We hear a lot about tracking technology, whether in terms of insurance ‘black boxes’ or systems that enable you to track a courier to your door with a parcel. You will also hear about position sensing and while you might think this is the same thing, it isn’t. Let’s take a look at the differences, why they are important, and why we will need both in the future.
Position sensors
Let’s look at position sensors first. This is technology that looks at the immediate environment of an object. In automotive terms, it might be the reversing sensors that beep when you are getting close to an object.
Combined with some automation, it can also be the automatic emergency braking systems that deploy if you are getting too close to something in front or the lane departure warning systems that alert you if you are wandering out of your lane.

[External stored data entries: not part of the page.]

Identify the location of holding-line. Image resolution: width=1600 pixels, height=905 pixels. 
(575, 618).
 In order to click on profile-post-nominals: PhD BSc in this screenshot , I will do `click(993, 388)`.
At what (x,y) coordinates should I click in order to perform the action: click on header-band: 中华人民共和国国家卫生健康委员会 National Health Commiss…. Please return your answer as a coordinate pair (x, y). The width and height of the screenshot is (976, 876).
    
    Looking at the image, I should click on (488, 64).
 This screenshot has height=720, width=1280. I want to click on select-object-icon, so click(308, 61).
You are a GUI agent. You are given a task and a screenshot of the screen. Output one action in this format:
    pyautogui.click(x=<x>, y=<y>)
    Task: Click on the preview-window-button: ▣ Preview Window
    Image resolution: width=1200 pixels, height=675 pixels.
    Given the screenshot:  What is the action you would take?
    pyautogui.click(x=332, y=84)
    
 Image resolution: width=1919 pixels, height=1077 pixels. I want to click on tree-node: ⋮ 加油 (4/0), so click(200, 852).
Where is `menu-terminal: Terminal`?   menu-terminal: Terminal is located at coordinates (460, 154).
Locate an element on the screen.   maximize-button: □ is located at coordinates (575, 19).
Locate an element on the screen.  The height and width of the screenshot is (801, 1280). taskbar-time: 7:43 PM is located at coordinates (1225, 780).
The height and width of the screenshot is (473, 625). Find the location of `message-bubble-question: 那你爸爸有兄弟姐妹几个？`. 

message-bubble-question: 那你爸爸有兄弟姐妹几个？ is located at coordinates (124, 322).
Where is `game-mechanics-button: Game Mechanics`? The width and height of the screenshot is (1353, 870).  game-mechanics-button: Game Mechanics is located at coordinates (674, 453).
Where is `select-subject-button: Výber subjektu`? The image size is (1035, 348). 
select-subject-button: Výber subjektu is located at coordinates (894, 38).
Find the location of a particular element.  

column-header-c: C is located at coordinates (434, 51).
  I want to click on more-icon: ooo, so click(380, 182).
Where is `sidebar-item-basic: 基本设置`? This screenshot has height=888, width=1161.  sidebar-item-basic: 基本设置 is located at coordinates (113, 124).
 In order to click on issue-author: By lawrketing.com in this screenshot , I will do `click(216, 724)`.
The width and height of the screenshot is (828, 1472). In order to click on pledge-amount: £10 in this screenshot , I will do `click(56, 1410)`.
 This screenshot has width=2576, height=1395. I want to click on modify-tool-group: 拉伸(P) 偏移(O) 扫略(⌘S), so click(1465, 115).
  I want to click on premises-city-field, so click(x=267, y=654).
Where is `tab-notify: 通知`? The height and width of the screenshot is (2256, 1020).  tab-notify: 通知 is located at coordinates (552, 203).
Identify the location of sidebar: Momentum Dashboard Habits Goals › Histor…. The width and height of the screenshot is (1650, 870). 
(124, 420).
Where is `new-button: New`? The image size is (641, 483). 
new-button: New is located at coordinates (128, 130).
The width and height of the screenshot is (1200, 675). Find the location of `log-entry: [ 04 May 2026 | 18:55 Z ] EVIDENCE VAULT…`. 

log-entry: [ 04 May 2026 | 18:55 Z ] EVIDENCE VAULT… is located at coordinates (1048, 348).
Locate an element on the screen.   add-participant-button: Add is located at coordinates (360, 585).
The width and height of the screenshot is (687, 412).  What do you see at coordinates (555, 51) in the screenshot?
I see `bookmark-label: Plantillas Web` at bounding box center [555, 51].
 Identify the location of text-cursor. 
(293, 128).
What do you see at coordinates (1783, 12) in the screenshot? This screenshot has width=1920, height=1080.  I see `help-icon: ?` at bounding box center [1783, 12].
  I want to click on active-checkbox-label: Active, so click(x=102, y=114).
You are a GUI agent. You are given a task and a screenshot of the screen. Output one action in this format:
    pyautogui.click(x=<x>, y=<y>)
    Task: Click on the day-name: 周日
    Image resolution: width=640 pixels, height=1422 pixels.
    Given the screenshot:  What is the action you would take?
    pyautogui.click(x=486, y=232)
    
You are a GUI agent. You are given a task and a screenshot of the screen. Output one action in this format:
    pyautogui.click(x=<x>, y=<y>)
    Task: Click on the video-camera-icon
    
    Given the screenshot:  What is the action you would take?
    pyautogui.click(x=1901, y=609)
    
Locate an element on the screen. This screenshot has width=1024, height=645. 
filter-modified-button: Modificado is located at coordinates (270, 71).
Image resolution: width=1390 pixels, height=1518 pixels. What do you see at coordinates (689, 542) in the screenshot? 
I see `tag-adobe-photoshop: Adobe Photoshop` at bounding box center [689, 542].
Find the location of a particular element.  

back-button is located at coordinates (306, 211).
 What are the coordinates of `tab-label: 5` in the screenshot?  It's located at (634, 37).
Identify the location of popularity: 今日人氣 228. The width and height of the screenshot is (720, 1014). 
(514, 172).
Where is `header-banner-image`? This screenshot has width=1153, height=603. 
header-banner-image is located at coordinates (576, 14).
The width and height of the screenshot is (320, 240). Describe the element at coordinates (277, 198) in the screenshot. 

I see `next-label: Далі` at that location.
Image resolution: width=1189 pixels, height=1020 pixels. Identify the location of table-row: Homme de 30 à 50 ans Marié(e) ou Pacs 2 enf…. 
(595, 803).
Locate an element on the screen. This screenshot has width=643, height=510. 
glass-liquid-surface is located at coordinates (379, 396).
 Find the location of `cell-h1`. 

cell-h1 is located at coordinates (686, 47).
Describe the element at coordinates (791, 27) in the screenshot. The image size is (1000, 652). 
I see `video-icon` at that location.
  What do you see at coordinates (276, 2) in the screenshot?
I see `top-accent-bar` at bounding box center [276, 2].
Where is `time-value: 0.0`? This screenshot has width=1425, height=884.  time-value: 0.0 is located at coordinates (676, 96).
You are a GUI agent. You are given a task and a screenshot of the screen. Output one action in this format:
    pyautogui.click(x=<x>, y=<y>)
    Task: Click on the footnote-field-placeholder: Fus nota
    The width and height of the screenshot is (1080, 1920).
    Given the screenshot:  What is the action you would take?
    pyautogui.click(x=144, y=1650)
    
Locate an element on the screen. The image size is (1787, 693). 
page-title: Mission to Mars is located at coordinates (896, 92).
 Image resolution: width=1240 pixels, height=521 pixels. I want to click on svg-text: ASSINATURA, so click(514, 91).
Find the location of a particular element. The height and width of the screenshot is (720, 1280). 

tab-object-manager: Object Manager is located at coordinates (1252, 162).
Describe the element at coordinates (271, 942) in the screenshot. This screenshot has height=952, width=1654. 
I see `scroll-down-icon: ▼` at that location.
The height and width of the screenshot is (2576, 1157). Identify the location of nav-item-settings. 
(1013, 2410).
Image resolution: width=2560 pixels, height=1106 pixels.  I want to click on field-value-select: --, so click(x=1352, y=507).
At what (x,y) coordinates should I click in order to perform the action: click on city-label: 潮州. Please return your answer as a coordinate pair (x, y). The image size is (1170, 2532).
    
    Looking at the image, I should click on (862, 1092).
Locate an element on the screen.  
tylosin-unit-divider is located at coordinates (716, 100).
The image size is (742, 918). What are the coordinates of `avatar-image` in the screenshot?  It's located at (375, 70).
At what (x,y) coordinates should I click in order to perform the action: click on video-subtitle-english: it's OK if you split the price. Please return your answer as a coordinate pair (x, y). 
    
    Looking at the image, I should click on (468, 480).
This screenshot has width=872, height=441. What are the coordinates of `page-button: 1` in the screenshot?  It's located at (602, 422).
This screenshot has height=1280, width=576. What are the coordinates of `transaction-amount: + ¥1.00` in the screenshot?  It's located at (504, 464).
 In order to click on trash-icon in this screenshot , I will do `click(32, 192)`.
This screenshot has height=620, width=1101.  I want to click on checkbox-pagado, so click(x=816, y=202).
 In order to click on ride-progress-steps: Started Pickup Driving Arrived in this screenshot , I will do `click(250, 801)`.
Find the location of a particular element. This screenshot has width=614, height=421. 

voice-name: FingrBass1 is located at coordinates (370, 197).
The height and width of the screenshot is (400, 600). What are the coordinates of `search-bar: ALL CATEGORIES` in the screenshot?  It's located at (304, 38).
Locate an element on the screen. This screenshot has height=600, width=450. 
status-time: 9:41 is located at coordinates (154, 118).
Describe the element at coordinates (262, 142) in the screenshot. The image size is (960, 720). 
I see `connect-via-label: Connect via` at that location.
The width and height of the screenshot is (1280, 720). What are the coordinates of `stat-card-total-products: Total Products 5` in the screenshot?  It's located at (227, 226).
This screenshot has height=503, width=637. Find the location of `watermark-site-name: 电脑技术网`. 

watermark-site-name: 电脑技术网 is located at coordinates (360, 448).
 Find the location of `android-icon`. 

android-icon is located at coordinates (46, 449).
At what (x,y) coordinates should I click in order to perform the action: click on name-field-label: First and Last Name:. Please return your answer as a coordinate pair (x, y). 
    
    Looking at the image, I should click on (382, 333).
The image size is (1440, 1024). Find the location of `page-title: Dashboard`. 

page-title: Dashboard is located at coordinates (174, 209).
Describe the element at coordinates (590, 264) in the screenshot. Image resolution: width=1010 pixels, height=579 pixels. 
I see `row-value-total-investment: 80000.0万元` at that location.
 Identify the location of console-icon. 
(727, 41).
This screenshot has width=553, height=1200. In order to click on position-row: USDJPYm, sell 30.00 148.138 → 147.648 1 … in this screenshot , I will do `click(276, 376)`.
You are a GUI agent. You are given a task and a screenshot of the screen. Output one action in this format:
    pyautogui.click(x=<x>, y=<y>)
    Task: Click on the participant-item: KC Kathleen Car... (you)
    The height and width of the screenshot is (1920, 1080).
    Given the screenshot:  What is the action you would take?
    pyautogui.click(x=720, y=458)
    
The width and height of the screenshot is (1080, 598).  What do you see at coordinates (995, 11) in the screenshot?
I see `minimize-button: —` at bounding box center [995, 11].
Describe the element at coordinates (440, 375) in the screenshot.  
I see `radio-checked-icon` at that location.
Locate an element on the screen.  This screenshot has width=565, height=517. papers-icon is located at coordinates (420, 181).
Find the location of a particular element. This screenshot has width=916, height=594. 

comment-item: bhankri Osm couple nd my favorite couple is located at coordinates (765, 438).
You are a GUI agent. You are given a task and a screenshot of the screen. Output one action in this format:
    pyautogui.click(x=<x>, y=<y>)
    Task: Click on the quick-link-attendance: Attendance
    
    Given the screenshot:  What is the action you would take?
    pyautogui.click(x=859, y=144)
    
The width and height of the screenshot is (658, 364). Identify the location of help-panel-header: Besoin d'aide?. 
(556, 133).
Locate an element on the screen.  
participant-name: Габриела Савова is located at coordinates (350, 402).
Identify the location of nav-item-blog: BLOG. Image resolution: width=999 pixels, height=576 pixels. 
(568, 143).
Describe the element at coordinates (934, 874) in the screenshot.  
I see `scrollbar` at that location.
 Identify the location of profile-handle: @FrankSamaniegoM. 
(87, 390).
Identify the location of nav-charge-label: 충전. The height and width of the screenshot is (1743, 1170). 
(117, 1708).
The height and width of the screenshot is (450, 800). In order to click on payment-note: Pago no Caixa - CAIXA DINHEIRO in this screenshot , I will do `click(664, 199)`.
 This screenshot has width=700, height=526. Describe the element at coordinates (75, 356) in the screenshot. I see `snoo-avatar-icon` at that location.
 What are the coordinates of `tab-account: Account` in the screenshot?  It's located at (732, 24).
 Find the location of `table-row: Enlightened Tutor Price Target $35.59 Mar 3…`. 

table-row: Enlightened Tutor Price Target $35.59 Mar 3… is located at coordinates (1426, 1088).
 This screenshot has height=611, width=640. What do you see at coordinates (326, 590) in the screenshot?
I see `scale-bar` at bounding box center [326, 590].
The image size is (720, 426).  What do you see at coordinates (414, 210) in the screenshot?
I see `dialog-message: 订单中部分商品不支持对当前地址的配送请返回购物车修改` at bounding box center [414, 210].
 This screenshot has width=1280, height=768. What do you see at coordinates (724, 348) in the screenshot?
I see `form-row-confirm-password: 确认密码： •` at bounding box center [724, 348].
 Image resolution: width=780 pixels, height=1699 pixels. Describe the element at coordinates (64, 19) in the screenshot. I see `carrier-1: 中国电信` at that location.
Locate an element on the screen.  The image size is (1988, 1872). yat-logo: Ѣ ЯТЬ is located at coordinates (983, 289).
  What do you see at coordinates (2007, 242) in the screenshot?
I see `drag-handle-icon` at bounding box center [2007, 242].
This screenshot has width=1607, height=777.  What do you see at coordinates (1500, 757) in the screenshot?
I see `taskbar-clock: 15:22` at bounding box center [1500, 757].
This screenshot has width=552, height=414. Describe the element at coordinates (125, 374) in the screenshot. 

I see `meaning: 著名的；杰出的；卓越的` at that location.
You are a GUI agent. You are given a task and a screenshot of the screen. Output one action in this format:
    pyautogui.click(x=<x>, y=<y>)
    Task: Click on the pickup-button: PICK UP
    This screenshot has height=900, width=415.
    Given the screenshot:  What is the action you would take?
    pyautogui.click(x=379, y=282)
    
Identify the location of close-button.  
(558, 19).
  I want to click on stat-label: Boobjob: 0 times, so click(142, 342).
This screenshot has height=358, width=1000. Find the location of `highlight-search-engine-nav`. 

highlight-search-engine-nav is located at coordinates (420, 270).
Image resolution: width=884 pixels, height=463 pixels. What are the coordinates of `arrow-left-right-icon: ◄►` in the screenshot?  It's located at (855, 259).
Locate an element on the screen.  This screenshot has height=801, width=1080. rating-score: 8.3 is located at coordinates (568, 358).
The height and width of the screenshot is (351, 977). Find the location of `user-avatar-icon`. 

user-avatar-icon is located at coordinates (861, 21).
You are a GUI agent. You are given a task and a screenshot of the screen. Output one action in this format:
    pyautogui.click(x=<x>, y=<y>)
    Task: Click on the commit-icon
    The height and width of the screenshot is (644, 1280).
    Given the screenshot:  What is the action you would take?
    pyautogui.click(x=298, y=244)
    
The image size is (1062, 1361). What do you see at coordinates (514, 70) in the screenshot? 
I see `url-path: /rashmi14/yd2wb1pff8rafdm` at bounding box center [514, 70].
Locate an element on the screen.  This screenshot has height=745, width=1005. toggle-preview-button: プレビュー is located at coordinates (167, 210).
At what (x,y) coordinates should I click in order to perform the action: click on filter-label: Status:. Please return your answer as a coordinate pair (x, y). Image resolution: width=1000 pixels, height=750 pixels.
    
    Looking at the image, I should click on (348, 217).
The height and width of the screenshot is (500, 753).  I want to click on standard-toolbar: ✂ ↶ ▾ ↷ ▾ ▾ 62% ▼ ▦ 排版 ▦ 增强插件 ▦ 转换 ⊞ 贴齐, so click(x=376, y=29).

Position sensors are key to the success of self-driving cars, enabling them to scan and react to the world around them.
Position tracking
Position tracking, on the other hand, operates on more of a macro level and is about understanding the location of an object; for example, companies such as Vehicle Accessories provide vehicle tracking solutions that enable fleet managers to know where a vehicle is at any time.
Typically, vehicle tracking uses the GPS satellite system to determine the location of an object and see which way it is moving and how fast. This is the technology that enables you to track your Amazon courier’s van, for example.
The same technology is used by your satnav so that it knows where you are and can direct you accordingly. The key difference from position sensing is that tracking knows where an object is but doesn’t know anything about its immediate surroundings. You satnav can’t tell you that you are about to reverse into a bollard, for example.
As we move towards the use of autonomous vehicles, it is clear that these two technologies will need to overlap and work together. For a self-driving vehicle to reach its destination safely, it will need to combine tracking information – to know where it is and where it is going – with sensing information to interpret its immediate environment and enable it to deal safely with changing hazards.